Von „Husumerei“ und „absoluter Weltwürde der Dichtung“

„Theodor Storm: ein vergeistigter Schifferkopf, etwas schräg gehalten, Wetterfältchen in den Winkeln der zugleich träumerischen und spähenden blauen Augen, die Bitternis hochbedürftiger und skrupulöser Anstrengung um den Mund…“ Thomas Mann (1875-1955) über Theodor Storm (1817-1888)

Die Reihe „Was ist eigentlich …?“ möchte Leserinnen und Lesern Fach-Begriffe und Phänomene erklären, die in Schleswig-Holstein gebräuchlich sind. Wer hat schon mal den Begriff „Husumerei“ gehört? Der Verfasser, selbst im „Metropölchen“ am grauen Meer geboren und aufgewachsen, kannte ihn nicht. Man lernt ja nie aus.

Over de stillen Straten, geit klar de Kloggenslag; god Nacht! / Din Hart will slapen, un morgen is og en Dag. Theodor Storm (1)

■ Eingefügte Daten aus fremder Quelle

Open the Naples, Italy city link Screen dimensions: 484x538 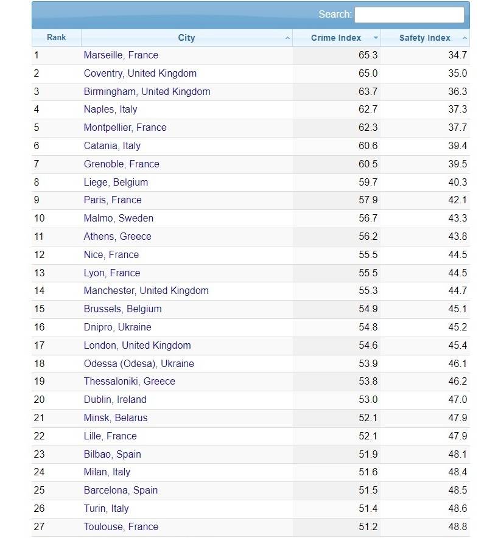(x=111, y=110)
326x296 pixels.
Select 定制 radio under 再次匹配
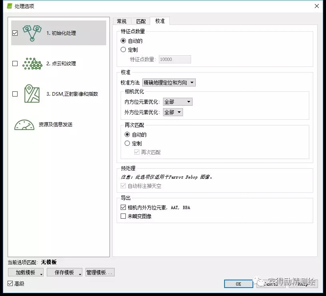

Den Begriff „Husumerei“ hat ursprünglich Theodor Fontane etwas abfällig über Theodor Storm und sein Tun in Husum geprägt. Mit dem „Schimmelreiter“, die Geschichte vom Kampf auf Leben und Tod, schuf er ein Werk, dass in die Weltliteratur einging.

Es war übrigens sein letztes Werk, das er, von einer Krebserkrankung gezeichnet und geschwächt, vollendete. Diesen Kampf gewann er. Das Erscheinen des Werks erlebte er nicht, er starb am 4. Juli 1888.

Husumerei – oder: die Flucht aufs Land, dahin wo die Welt noch in Ordnung ist

Theodor Storm (Foto aus einer öffenltich aufgestellten Infotafel)

Schon vor zwei Jahrhunderten kritisierten zwei Dichter und Denker die naive Flucht aufs Land: Theodor Storm, der als bedeutendster Vertretern des Poetischen Realismus galt und Wilhelm Heinrich Wackenroder, einer der Mitbegründer der deutschen Romantik.

Ihnen waren die angebliche Idylle der Orte und Kleinstädte suspekt, nachdem Städter angeekelt von  Dreck, Lärm, Gewalt, Industrialisierung „reif für die Insel“ wurden spricht, aufs Land flohen – wo doch alles so in Ordnung schien.

Würde Storm als „moderner“ Mensch von heute, ausgestattet mit Mobiltelefon, Instagram-App und E-Zigarette im Mundwinkel sagen:

„Mensch – wenn das mit Berlin so weitergeht bin ich bald reif für Husum“

Fontane würde entgegnen:

„Lass doch die blöde “Husumerei“, da wärst du auch nur eine ethnische Minderheit‘

Und es war ausgerechnet der preußische Lokalpatriot und Freund Storms, Theodor Fontane, der ihm abfällig “Husumerei“ und „Provinzsimpelei“ vorwarf.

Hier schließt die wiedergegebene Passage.